So now I'm finishing my second year of teaching high school, and I LOVE it. I feel like I'm doing something meaningful, and I love being in an environment where I can build relationships with my students instead of seeing them for a few months and then never seeing them again.  I thought college would be better because I'm an introvert and I had more alone time, and it has been a challenge to adjust to being around people all the time, but what I've found is that as an introvert, I need more time to make connections, and I was never going to have that time at the college level. I connected with a few students and felt like I was doing something meaningful a handful of times, but for me, knowing that at this point I've forgotten way more students than I remember, it felt pointless. Especially when coupled with the pressure to publish research that maybe a handful of people will ever read.  So I appreciate the opportunity to see my students every day and have them in my classes for 2-4 years so that I really get to know them.

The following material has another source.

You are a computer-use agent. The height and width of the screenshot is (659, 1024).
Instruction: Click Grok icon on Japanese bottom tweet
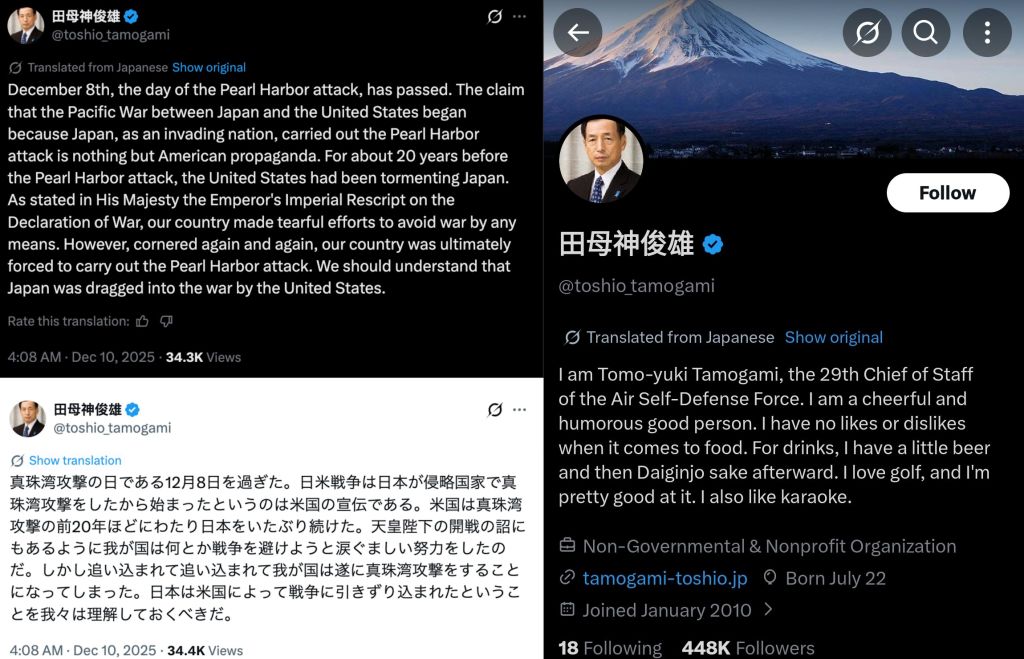click(x=495, y=410)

I've lost about 67 pounds over the last 5 years and have developed healthy coping strategies like exercise to deal with stress, and I've realized that I will always need to be on my anti-depressant. My sister was working on a counseling degree while I was going through a lot of this, and in addition to getting me to go see a counselor, she also helped me by giving me strategies to keep me from getting stuck (she cognitive behaviored me 😀).

For anyone who's reading this who is in one of the dark times, there is hope. Life will get better. For my fellow ex-academics, life is better on the other side. It just takes a while to get there.